- **WRITTEN PROBLEM 1**
Rewrite the rows that begin at the line that has "Where should I click to: Toggle" and stop after the line that has "[x=64, y=27]", putting "subtitles" where "closed captions" stands and leaving everything else as it is.

- **SUPPLIED PASSAGE**
______________________________

The stopper 125 may comprise a resilient strip 86 and a limiter, e.g., corners 87, 88, which may be configured to limit angles at which the resilient strip 86 bends in the insertion direction 103 and the removal direction 104. The resilient strip 86 may comprise a rubber material having a thin flat plate shape, and may have a longitudinal dimension and a thickness dimension perpendicular to the longitudinal dimension. The longitudinal dimension may be greater than the thickness dimension. The resilient strip 86 may extend from the side surface 118 with the longitudinal dimension thereof substantially aligned with the horizontal direction 102 while the thickness dimension thereof may be substantially aligned with the insertion/removal directions 50. The resilient strip 86 has a first end and a second end opposite the first end in the longitudinal dimension. The first end side of the resilient strip 86 may be inserted into the side surface 118 of the groove 115, and the second end side of the resilient strip 86 may project from the side surface 118 of the groove 115 toward the side surface 117 in the horizontal direction 102. A recess 89 may be formed in the side surface 118 and the recess 89 may extend from the side surface 118 away from the side surface 117. The first end side of the resilient strip 86 may be fitted into the recess 89.
The inner surface defining the recess 89 may be connected to the side surface 118 at a first boundary 73 and a second boundary 74. The first boundary 73 may be closer to the opening 112 than the second boundary 74. The corner 87 may be formed by the inner surface of the recess 89 and the side surface 118 at the first boundary 73. For example, the corner 87 may form an angle of 90 degrees. A portion of the resilient strip 86 projecting from the side surface 118 toward the side surface 117 may be resiliently bent in the removal direction 104 toward the opening 112 along the corner 87 and come into contact with side surface 118.

______________________________

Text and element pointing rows
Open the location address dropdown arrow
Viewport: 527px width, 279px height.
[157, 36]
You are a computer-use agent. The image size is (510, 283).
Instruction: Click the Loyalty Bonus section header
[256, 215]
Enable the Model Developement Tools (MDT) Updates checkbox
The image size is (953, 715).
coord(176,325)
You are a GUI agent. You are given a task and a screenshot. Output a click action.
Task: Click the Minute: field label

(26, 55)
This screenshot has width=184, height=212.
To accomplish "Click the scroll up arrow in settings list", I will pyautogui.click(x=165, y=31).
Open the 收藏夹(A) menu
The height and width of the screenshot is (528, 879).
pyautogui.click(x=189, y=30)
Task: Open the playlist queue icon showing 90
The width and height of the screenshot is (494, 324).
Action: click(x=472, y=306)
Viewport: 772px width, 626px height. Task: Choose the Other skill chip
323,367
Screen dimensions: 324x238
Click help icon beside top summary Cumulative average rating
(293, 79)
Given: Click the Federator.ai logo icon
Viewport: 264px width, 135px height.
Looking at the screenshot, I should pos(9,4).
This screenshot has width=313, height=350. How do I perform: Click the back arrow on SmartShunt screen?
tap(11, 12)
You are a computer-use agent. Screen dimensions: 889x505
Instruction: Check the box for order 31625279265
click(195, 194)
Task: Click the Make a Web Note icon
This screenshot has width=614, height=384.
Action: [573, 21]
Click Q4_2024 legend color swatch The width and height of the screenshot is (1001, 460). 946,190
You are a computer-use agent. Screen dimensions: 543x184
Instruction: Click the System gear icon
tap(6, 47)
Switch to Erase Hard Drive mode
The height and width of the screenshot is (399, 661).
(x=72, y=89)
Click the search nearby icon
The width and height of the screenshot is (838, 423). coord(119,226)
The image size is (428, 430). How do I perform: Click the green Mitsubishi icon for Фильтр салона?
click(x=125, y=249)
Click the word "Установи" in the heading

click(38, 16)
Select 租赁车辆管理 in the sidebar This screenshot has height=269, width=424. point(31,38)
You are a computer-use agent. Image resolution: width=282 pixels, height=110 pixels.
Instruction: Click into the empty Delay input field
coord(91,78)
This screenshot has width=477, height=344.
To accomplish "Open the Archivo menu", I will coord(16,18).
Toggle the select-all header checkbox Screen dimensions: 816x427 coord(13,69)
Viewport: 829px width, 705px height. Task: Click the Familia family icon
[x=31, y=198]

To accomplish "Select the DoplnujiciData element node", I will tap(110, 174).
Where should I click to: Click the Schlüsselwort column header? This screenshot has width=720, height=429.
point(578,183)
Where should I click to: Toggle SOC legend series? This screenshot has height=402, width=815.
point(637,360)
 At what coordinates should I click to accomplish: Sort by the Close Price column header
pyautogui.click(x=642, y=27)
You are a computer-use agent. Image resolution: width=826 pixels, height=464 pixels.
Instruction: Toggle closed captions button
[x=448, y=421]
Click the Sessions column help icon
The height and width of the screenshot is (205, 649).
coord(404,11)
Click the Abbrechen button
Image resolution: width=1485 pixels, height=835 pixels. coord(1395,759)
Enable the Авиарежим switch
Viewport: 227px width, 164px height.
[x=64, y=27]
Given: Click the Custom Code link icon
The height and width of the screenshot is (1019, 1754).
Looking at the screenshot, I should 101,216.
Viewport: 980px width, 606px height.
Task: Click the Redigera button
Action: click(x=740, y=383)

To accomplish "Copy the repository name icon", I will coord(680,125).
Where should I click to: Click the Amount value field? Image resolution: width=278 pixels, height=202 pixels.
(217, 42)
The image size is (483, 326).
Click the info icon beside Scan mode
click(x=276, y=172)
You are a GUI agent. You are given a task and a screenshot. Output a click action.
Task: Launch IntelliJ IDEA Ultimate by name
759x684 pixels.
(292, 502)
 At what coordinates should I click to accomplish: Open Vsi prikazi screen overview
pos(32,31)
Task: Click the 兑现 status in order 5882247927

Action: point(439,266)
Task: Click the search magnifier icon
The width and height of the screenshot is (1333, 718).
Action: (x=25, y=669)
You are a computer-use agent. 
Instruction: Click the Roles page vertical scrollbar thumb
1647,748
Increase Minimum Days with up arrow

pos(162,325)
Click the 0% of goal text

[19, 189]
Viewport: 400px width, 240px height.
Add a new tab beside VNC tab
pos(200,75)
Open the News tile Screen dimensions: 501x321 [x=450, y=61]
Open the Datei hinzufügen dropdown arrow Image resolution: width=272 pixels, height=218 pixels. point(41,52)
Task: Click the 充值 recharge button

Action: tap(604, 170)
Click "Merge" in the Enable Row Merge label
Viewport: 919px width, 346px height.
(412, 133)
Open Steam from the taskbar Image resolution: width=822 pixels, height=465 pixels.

______________________________

- **WRITTEN PROBLEM 2**
Transcribe the passage on the stopper and its resilient strip word for word.

- **EXPECTED OUTPUT 1**
Where should I click to: Toggle SOC legend series? This screenshot has height=402, width=815.
point(637,360)
 At what coordinates should I click to accomplish: Sort by the Close Price column header
pyautogui.click(x=642, y=27)
You are a computer-use agent. Image resolution: width=826 pixels, height=464 pixels.
Instruction: Toggle subtitles button
[x=448, y=421]
Click the Sessions column help icon
The height and width of the screenshot is (205, 649).
coord(404,11)
Click the Abbrechen button
Image resolution: width=1485 pixels, height=835 pixels. coord(1395,759)
Enable the Авиарежим switch
Viewport: 227px width, 164px height.
[x=64, y=27]

- **EXPECTED OUTPUT 2**
The stopper 125 may comprise a resilient strip 86 and a limiter, e.g., corners 87, 88, which may be configured to limit angles at which the resilient strip 86 bends in the insertion direction 103 and the removal direction 104. The resilient strip 86 may comprise a rubber material having a thin flat plate shape, and may have a longitudinal dimension and a thickness dimension perpendicular to the longitudinal dimension. The longitudinal dimension may be greater than the thickness dimension. The resilient strip 86 may extend from the side surface 118 with the longitudinal dimension thereof substantially aligned with the horizontal direction 102 while the thickness dimension thereof may be substantially aligned with the insertion/removal directions 50. The resilient strip 86 has a first end and a second end opposite the first end in the longitudinal dimension. The first end side of the resilient strip 86 may be inserted into the side surface 118 of the groove 115, and the second end side of the resilient strip 86 may project from the side surface 118 of the groove 115 toward the side surface 117 in the horizontal direction 102. A recess 89 may be formed in the side surface 118 and the recess 89 may extend from the side surface 118 away from the side surface 117. The first end side of the resilient strip 86 may be fitted into the recess 89.
The inner surface defining the recess 89 may be connected to the side surface 118 at a first boundary 73 and a second boundary 74. The first boundary 73 may be closer to the opening 112 than the second boundary 74. The corner 87 may be formed by the inner surface of the recess 89 and the side surface 118 at the first boundary 73. For example, the corner 87 may form an angle of 90 degrees. A portion of the resilient strip 86 projecting from the side surface 118 toward the side surface 117 may be resiliently bent in the removal direction 104 toward the opening 112 along the corner 87 and come into contact with side surface 118.